The only truly disappointing development this weekend was the expansion of Wes Anderson’s “Fantastic Mr. Fox.”  After two weekends of scorching per-theater-averages on 4 screens, the film – a stop-motion animated adaptation of the Roald Dahl book – went to 2,033 theaters and fell short of its initial promise.  “Mr. Fox” grossed $7,020,000 over the 3-day weekend, and $9,499,685 over the 5-day, averaging a less-than-fantastic $3,453 and $4,673, respectively.  While it has already nearly outgrossed Anderson’s last film, “The Darjeeling Limited,” its family-friendly appeal and potent limited release suggested even greater things.  Instead, the likes of “Old Dogs” and “Ninja Assassin” found much greater per-theater-averages.


On the plus side, Fantastic Mr. Fox has garnered Wes the best reviews of his career. The film is currently holding an 83 at Metacritic and a 92 at Rotten Tomatoes, the best scores he’s received from either of those review aggregating sites.

The only thing to do now is to tell your cussing friends.

7 Replies to “Fantastic Mr. Fox Box Office”

  1. After seeing those soul-crushing numbers this morning, I took the time to average the box office numbers of Wes’s films, which are as follows:

    Bottle Rocket (1996)
    Budget: $7 mil
    Gross: $1.5 mil

    Rushmore (1998)
    Budget: $20 mil
    Gross: $17 mil

    The Royal Tenenbaums (2001)
    Budget: $21 mil
    Gross: $52 mil ($71 mil worldwide)

    The Life Aquatic with Steve Zissou (2004)
    Budget: $50 mil
    Gross: $24 mil ($35 mil worldwide)

    The Darjeeling Limited (2007)
    Budget: $17.5 mil
    Gross: $12 mil ($35 mil worldwide)

    Fantastic Mr. Fox (2009)
    Budget: $40 mil
    Gross: ?

    This adds up to an average loss of $9 million per film in the U.S., or a profit of $8.9 internationally. (Only Royal Tenenbaums made a profit in the U.S.) While this has to be depressing as a director, it’s encouraging for us fans–fiscal disappointment hasn’t stopped Wes before, and it certainly shouldn’t now. Fantastic Mr. Fox is performing about as well as any of his films have.

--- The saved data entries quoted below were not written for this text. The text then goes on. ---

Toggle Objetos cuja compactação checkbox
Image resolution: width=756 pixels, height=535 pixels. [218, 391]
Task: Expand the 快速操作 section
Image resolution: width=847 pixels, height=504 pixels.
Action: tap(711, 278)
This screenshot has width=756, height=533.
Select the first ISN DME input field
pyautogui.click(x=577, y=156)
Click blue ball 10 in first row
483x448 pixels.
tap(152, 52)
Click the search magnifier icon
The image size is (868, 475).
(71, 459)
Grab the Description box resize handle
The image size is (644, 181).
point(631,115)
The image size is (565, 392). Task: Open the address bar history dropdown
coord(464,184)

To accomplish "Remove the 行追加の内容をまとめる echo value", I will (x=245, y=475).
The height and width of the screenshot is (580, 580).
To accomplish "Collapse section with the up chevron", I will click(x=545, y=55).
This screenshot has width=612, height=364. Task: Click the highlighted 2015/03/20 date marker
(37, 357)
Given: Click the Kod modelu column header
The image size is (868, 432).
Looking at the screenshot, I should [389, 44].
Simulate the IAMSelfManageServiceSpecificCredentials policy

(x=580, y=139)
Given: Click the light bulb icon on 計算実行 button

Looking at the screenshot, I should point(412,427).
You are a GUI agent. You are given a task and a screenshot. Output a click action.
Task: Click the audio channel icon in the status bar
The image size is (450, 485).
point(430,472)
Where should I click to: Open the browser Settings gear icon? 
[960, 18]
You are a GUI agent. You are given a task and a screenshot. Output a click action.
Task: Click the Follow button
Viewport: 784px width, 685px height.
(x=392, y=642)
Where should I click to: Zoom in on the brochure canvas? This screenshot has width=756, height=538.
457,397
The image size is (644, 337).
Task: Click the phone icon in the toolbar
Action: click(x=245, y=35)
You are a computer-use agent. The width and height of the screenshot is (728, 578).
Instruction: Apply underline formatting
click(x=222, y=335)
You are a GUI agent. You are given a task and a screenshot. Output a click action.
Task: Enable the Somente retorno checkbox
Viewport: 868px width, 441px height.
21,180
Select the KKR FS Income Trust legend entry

    What’s more depressing is what beat the Fox at the box office. Why, America? Why?

  2. To me it’s performing like a Wes Anderson film. As broad as the film seems, it’s also pretty cussing weird, and I think people are turned off by the strangeness of it, unfortunately.

    But hey, don’t let me stop you from that movie where people get hit in the groin and cradled by gorillas. Have at it.

  3. Aww, you gave up that easy. The 23M first week gross actually surpassed my expectations. Just needs 7 to break-even, haha.
    Two words – awful trailer. A lot of people I know were turned off by the orangey tone of the film and the Danny Oceanesque voice of Mr. Fox. To them, the trailer says it all, and they are resolved not to see it.
    Also, after a series of awesome CG animations from Pixar, the old fashioned stopmotion is kinda difficult to digest. That’s why Astro boy had a new look when it was released for US viewers. Many of my friends who saw FMF, however, prefer it over Coraline, the sleek stop-motion/CG/3D release. It was pretty courageous for Wes not to utilize CG though.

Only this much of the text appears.